Navya Jammalamadaka, programadora de la Generación Z: "Antes programaba sin parar todo el día, ahora mi trabajo es guiar a la IA para que escriba el código"

La ingeniera de Microsoft explica cómo la inteligencia artificial está cambiando la programación. Menos tiempo escribiendo código y más supervisando y validando resultados.
Durante años, la imagen de un programador estuvo asociada a largas jornadas escribiendo código frente a una pantalla, pero la llegada de herramientas basadas en inteligencia artificial está modificando esa realidad a gran velocidad.
Por ello, lo que hasta hace poco parecía una tarea exclusivamente humana comienza a compartirse con sistemas capaces de generar funciones completas, corregir errores e incluso proponer soluciones técnicas.
La experiencia de Navya Jammalamadaka, ingeniera de software de Microsoft y miembro de la Generación Z, refleja mejor que muchas estadísticas cómo está cambiando la profesión en los últimos años.
Según explica, buena parte de su trabajo ya no consiste en programar constantemente, sino en dirigir a la inteligencia artificial para que le ayude a desarrollar software, y eso era algo impensable hasta ahora.
La programadora que trabaja junto a la inteligencia artificial
Navya Jammalamadaka forma parte de una nueva generación de ingenieros que ha iniciado su carrera profesional en plena expansión de la inteligencia artificial generativa.
Como desarrolladora de software en Microsoft, trabaja en un entorno donde herramientas como GitHub Copilot forman parte habitual del proceso de desarrollo.
Su experiencia resulta especialmente relevante porque muestra cómo las grandes compañías tecnológicas están integrando estas soluciones en el trabajo diario de sus equipos.
Y es que, lejos de ser una tecnología experimental, la IA se ha convertido en una herramienta utilizada de forma constante para acelerar tareas y aumentar la productividad.
Cuando Navya afirma que antes programaba durante todo el día y ahora su trabajo consiste en guiar a la IA para que escriba el código, no está diciendo que los programadores hayan dejado de ser necesarios.
Lo que intenta explicar es que el papel del desarrollador está evolucionando. Ahora, en lugar de escribir manualmente cada función o cada bloque de código, gran parte del trabajo consiste en describir correctamente los objetivos, proporcionar instrucciones precisas y evaluar las soluciones generadas por la inteligencia artificial.

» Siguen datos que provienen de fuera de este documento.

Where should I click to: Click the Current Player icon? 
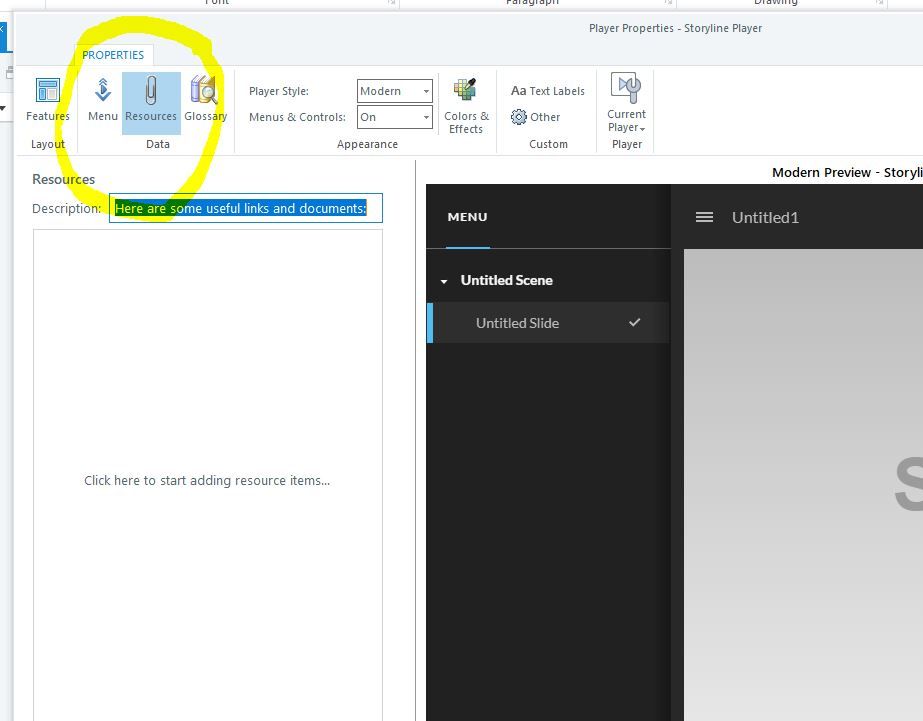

Significa que la IA puede producir grandes cantidades de código en cuestión de segundos, pero sigue necesitando supervisión. En este punto, el ingeniero debe comprobar que las respuestas son correctas, detectar errores, verificar aspectos relacionados con la seguridad y asegurarse de que el resultado cumple los requisitos del proyecto.
En otras palabras, el programador “de nuestra era” pasa de ser únicamente un ejecutor a convertirse también en un coordinador y supervisor del proceso, un trabajo que estará asentado en la Generación Z de ahora en adelante.

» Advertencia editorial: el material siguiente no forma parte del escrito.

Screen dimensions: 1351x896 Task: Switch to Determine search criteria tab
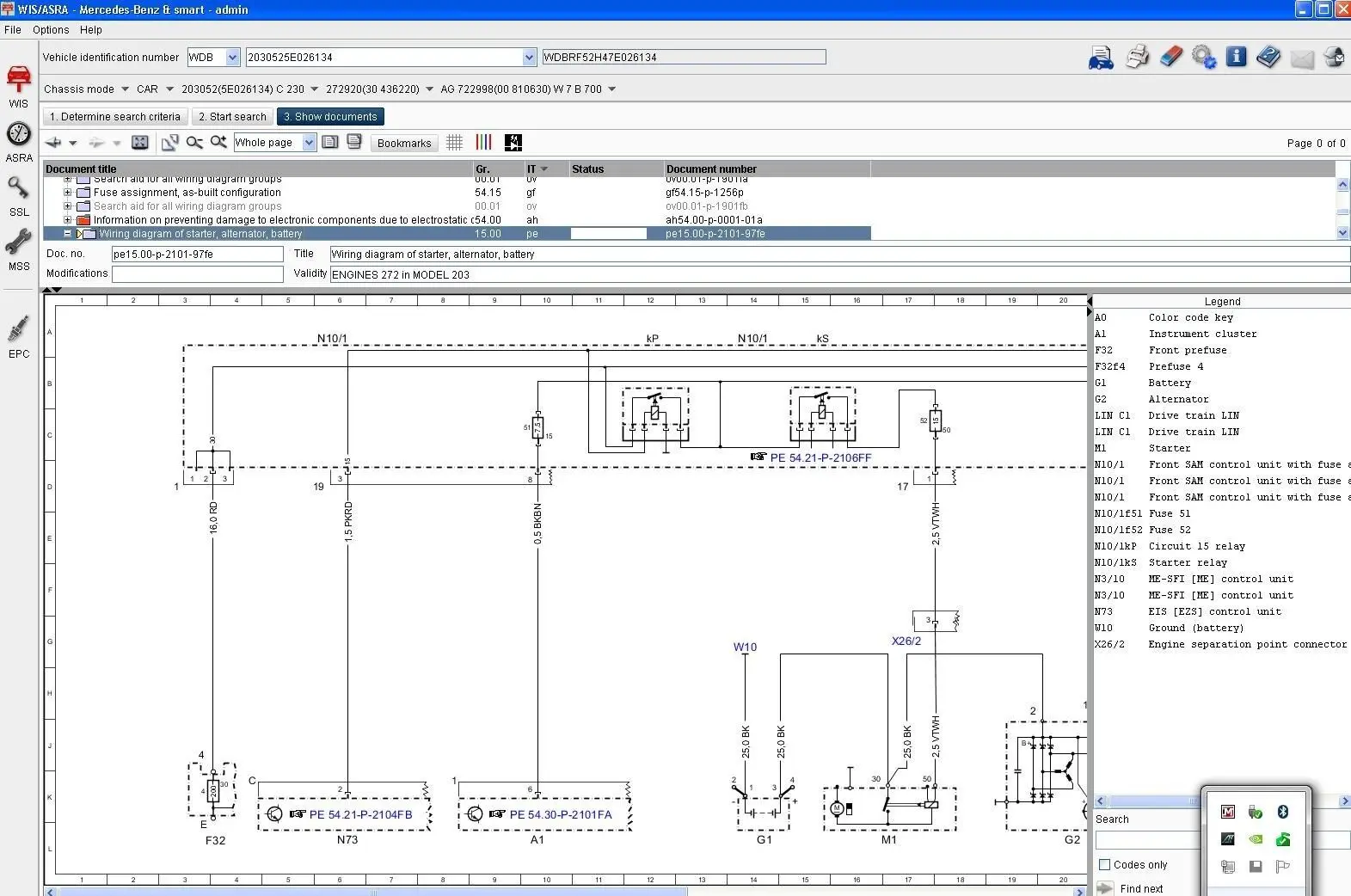tap(114, 117)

El futuro de la programación no pasa por sustituir a los ingenieros
La experiencia de Navya Jammalamadaka apunta a una conclusión clara: la inteligencia artificial está transformando el desarrollo de software, pero no eliminando la necesidad de programadores.
Las grandes tecnológicas siguen necesitando profesionales capaces de comprender problemas complejos, tomar decisiones técnicas y validar el trabajo generado por la IA. La diferencia es que ahora una parte creciente de su tiempo se dedica a colaborar con estas herramientas en lugar de escribir cada línea manualmente.
Por ello, más que una sustitución, lo que está ocurriendo es una redefinición del papel del programador en la era de la inteligencia artificial y de los nuevos programadores de esta generación.